A couple of years after retiring from the United States Department of Justice, I heard about an opportunity to volunteer as a Surrogate Decision Maker (SDM). Shortly after completing training, I received my first assignment and have presided as the attorney panelist for 8 years, in approximately 75-100 cases. These matters have involved decisions for clients ranging in age from their late teens to mid seventies. The medical care involved procedures such as: invasive screening procedures like colonoscopies and spinal surgery to correct deformities, or with conditions involving medical recommendations for end of life, palliative care, or even withdrawal from a respirator. My involvement in this personally fulfilling role has given me a better appreciation of the abilities as well as the disabilities of the people being served by the SDMC program, and enabled me to gain a better understanding of the day to day efforts of their caregivers and the professionals who provide them with service.

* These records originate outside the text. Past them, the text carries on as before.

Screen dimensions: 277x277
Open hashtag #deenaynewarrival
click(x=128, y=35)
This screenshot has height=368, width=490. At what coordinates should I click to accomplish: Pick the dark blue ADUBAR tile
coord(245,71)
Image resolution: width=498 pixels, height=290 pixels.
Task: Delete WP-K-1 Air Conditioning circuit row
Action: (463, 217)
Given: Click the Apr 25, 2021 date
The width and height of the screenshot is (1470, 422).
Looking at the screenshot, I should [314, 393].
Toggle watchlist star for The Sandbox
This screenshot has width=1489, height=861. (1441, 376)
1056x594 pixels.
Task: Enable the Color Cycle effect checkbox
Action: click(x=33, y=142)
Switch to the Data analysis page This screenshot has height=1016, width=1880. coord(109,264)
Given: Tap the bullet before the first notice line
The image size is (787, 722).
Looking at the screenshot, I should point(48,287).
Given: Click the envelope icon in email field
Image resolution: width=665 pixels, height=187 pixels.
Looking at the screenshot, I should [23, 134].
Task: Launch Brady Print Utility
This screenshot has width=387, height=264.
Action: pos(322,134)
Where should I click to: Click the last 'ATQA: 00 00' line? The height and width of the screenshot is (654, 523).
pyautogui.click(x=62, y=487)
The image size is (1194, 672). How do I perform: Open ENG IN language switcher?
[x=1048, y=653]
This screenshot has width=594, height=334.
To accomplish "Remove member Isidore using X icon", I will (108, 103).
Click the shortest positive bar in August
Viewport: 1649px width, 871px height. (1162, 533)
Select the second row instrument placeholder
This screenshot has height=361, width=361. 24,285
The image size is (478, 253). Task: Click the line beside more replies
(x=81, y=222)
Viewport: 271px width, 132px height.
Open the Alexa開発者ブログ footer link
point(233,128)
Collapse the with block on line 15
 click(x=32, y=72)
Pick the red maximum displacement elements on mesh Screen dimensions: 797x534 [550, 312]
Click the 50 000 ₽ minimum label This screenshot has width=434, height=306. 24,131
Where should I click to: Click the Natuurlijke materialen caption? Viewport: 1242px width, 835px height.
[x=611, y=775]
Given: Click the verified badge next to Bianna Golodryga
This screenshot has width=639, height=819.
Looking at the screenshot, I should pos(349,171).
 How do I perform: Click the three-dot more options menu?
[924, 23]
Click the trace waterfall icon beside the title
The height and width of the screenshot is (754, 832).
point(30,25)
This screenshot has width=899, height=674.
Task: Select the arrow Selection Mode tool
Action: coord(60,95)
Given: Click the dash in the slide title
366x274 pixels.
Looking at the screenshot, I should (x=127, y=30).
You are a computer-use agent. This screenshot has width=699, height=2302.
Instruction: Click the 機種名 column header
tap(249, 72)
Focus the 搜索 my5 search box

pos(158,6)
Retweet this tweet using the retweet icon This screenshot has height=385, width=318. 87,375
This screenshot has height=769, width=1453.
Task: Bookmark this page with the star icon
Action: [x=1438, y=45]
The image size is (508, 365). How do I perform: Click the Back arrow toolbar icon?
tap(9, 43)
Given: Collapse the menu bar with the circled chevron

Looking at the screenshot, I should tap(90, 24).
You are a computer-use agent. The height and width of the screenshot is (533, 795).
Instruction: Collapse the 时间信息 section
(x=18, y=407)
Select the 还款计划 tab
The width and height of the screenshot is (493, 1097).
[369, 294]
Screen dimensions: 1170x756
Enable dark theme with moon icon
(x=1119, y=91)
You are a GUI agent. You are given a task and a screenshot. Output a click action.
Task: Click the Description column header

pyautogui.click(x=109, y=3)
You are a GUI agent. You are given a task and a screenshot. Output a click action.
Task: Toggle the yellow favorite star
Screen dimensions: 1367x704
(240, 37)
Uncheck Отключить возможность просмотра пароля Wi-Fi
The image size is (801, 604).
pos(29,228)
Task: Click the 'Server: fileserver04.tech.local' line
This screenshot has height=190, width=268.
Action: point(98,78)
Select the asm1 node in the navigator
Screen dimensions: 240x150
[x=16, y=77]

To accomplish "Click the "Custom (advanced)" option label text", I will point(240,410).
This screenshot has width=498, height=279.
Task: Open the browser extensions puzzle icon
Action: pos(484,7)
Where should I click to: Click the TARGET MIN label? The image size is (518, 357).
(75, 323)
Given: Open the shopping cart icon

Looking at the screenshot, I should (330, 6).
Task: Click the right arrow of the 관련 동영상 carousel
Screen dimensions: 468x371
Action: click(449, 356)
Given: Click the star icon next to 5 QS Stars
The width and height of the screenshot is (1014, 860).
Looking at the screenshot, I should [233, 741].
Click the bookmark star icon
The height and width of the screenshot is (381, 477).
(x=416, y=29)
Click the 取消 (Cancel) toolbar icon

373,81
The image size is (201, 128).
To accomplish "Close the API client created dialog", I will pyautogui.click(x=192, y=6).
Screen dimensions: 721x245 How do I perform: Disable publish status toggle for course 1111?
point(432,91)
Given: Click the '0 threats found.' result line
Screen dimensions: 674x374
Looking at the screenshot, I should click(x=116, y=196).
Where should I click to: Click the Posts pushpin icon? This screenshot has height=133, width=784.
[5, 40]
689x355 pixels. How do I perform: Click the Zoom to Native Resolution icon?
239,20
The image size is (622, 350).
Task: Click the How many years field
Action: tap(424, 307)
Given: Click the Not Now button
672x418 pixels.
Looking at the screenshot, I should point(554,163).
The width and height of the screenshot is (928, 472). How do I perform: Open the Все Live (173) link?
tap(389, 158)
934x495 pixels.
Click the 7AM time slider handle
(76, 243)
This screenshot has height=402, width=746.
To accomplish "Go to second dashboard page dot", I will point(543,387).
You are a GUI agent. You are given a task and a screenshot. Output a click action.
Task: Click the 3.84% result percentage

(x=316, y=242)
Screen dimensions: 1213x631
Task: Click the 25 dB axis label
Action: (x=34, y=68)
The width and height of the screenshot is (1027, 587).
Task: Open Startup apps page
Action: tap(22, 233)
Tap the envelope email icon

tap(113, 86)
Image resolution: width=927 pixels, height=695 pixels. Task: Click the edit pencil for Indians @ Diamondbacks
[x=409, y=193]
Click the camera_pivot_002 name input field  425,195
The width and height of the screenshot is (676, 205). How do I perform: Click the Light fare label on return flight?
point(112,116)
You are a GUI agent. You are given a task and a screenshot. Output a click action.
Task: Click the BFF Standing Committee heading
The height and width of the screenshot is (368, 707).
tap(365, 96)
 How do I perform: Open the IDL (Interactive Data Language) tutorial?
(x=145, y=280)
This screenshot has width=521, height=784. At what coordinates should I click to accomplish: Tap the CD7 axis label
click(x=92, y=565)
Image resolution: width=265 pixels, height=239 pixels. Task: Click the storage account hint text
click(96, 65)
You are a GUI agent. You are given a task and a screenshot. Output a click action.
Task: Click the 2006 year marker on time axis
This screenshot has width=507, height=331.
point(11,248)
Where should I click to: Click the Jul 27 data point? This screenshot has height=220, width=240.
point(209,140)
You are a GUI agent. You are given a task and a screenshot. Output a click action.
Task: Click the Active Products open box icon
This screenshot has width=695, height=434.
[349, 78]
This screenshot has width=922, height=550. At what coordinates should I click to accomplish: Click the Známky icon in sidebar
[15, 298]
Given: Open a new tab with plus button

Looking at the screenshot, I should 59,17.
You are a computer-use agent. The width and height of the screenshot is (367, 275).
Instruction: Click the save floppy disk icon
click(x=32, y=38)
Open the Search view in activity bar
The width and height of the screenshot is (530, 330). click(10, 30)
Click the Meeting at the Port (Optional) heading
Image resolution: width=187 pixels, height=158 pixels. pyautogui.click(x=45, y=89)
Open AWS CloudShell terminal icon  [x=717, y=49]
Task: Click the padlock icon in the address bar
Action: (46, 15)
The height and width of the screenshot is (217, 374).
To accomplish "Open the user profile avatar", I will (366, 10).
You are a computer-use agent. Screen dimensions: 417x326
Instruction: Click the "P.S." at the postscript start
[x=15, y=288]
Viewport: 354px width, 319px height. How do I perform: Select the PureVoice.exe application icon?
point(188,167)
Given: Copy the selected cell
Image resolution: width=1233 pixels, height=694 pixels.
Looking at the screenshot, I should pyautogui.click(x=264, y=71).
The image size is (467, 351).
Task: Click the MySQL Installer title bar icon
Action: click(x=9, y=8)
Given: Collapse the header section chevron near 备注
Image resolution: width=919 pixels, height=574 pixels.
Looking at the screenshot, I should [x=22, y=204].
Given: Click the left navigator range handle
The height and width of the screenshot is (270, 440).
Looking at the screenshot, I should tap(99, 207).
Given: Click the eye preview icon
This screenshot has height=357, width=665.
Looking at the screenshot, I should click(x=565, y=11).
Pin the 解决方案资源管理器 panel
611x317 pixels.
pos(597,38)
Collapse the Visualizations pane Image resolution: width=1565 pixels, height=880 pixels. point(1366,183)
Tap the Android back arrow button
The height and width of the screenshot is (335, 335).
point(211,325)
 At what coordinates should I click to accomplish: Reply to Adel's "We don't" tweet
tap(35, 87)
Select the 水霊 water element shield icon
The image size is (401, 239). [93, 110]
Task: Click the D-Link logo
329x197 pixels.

I have learned that regardless of how routine or simple a medical procedure may be that I my fellow volunteers in the SDMC program play an exceptionally important role in making the three decisions: lack or existence of capacity for the client to make a health care decision, unavailability or willingness of qualified representative to make the decision, and whether the proposed treatment, when the answer to the two other questions is in the negative, is in the best interest of the patient. Making such decisions requires careful attention to the testimony and using ones skills to ask questions to obtain the information needed to make the decision. On a personal level, when it became necessary to make health care decisions for my aging parents, I felt much better equipped and emotionally able to deal with their advanced illnesses and finally hospice care decision-making.